La réaction des conseillers et de l’industrie vis à vis de la vente en ligne est vive. Selon notre «Baromètre 2015 de l’assurance» : une nette majorité, soit 82 % de conseillers interrogés, s’y opposent fermement. «J’en ai les cheveux dressés sur la tête. L’assurance de personnes est un domaine trop complexe pour laisser le client seul avec lui-même», commente un conseiller sondé.

Toutefois, les 13 % de répondants favorables à la vente sur Internet – 5 % sont indécis – jugent cette évolution «inévitable», principalement en raison des comportements d’achat des jeunes clients. «Internet, c’est l’avenir. C’est ainsi qu’on rejoindra les jeunes», a résumé un autre conseiller en sécurité financière lors du sondage.

Confiance fragile

Joint par Finance et Investissement, le conseiller en sécurité financière Benoit Lizée n’a pas mâché ses mots.

«J’aurais de la difficulté à travailler avec des assureurs qui tiendraient un double discours de vente. Car faire distribuer des produits d’assurance de personnes par des conseillers en sécurité financière, c’est une chose. Mais vouloir les vendre sur Internet sans l’intervention obligatoire d’un conseiller, c’en est une autre. Il faudra choisir», dit-il.

Copropriétaire du Groupe financier BCL, Benoit Lizée soulève la question de l’équité.

«En tant que conseillers en sécurité financière, nous avons la responsabilité de bien connaître nos clients, de faire l’analyse de leurs besoins, ainsi que d’expliquer les produits et les conséquences des achats. Les systèmes de vente en ligne satisferont-ils à ces exigences de façon aussi approfondie que les conseillers en sécurité financière ? J’ai des doutes.
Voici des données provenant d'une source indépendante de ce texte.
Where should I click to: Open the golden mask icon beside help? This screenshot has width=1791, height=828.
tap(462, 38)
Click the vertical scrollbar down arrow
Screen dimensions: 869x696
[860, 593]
Je crains que l’aspect conseil en vienne à disparaître sur Internet», ajoute-t-il.

Le logiciel saura-t-il ?

Conseillère en sécurité financière chez Services Financiers Groupe Investors, Isabelle Cantin soulève la question de la définition des besoins réels du client.
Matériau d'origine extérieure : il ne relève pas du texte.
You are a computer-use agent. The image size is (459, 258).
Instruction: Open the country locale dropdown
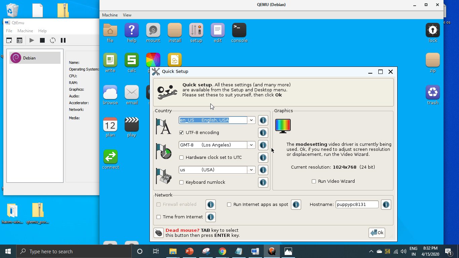pos(251,120)
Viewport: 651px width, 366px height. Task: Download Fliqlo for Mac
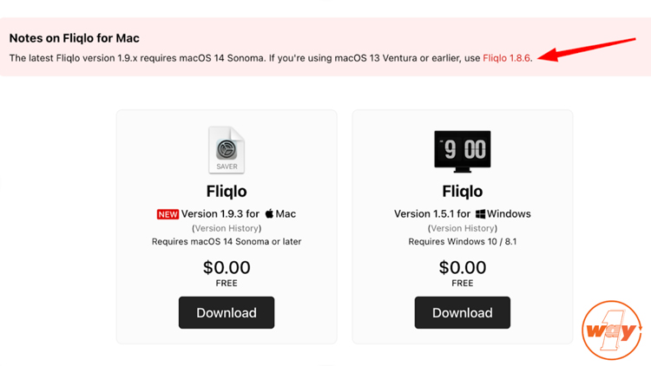[227, 312]
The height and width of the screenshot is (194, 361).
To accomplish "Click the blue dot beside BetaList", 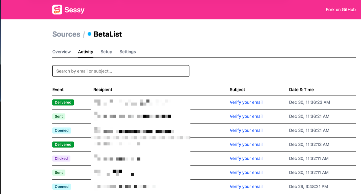I will (x=89, y=34).
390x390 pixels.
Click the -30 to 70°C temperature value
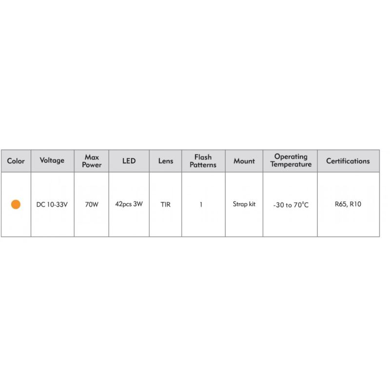291,205
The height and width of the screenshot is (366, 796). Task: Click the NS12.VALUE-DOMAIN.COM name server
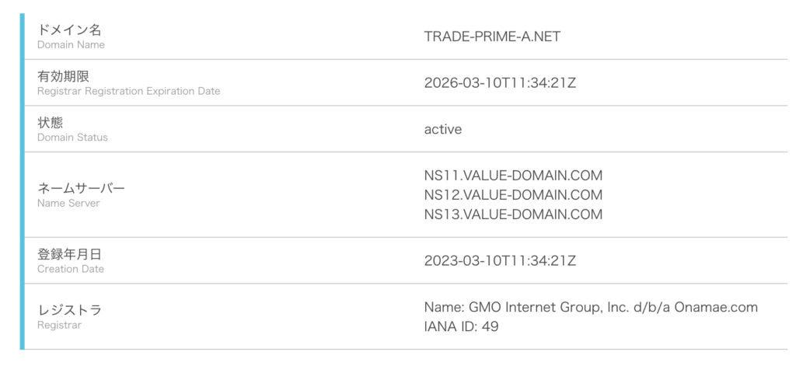coord(513,194)
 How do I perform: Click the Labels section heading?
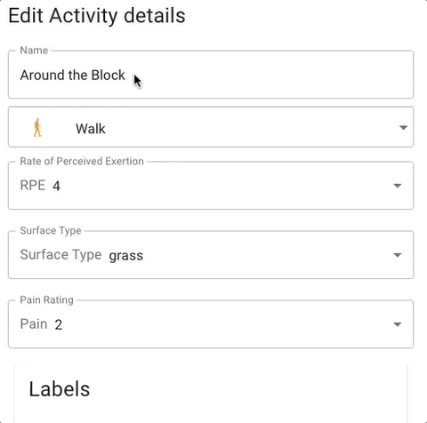tap(60, 389)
«En assurance de personnes, il y a une énorme différence entre les besoins que les gens pensent avoir et ce dont ils ont réellement besoin. S’il n’y a pas d’interventions de conseillers en sécurité financière, les gens risquent d’être mal assurés. Ou de payer trop cher», note-t-elle.

Isabelle Cantin donne l’exemple d’un beau-frère hypothétique qui croirait, dur comme fer, que rien ne bat l’assurance vie permanente parce qu’il en a entendu parler ou parce qu’il l’a lu quelque part.

«L’achat de produits d’assurance de personnes fait partie d’une démarche de planification globale. Imaginons un père de deux enfants. Il doit penser à financer ses obligations familiales et son fonds de retraite. A-t-il une protection du vivant, un produit trop souvent oublié ? En dernière analyse, il pourrait seulement avoir besoin d’une assurance temporaire 10 ans afin de couvrir son hypothèque», dit-elle.

Autrement dit, un beau-frère qui rechercherait une vie permanente sur Internet peut-il savoir qu’une Temporaire 10 ans lui conviendrait mieux ? Et que cette dernière donnerait, de surcroît, la marge financière suffisante pour une assurance salaire ? Un logiciel pourra-t-il le guider jusque-là ?

«Les conseillers vont s’adapter»

En vacances à Paris, James McMahon, président pour le Québec de Groupe Financier Horizons, a tenu à donner son point de vue : «En assurance de personnes, la vente sur Internet est inévitable. Mais ce ne sera pas une hécatombe pour les conseillers».

James McMahon souligne que l’arrivée sur Internet des produits d’assurance de dommages n’a pas été une catastrophe : «En IARD (Incendie, Accidents, Risques Divers), les conseillers se sont adaptés. Ils le feront aussi en assurance de personnes».

Le patron de Groupe Financier Horizons, dont la firme a acquis en juin Excel Gestion privée, base son argumentation sur les coûts que devront assumer les sites de vente.

«Les produits ne seront pas moins chers sur Internet, car les dépenses d’infrastructures sont très élevées. Les produits à émission rapide sur Internet coûtent de 10 à 12 % plus cher que les produits à tarification ordinaire. Les conseillers ne seront donc pas concurrencés par rapport aux prix», dit James McMahon.

Comme le révèle notre sondage, plusieurs conseillers pensent que les réseaux virtuels seront favorisés en raison de leur structure de coûts moins lourde (peu d’espaces de bureaux, moins de formations et d’appui aux conseillers, etc.).

Si la vision de James McMahon se réalise, les conseillers ne feraient donc pas les frais de ce qui s’annonce être une inéluctable reconfiguration du paysage en assurance de personnes sur le Web.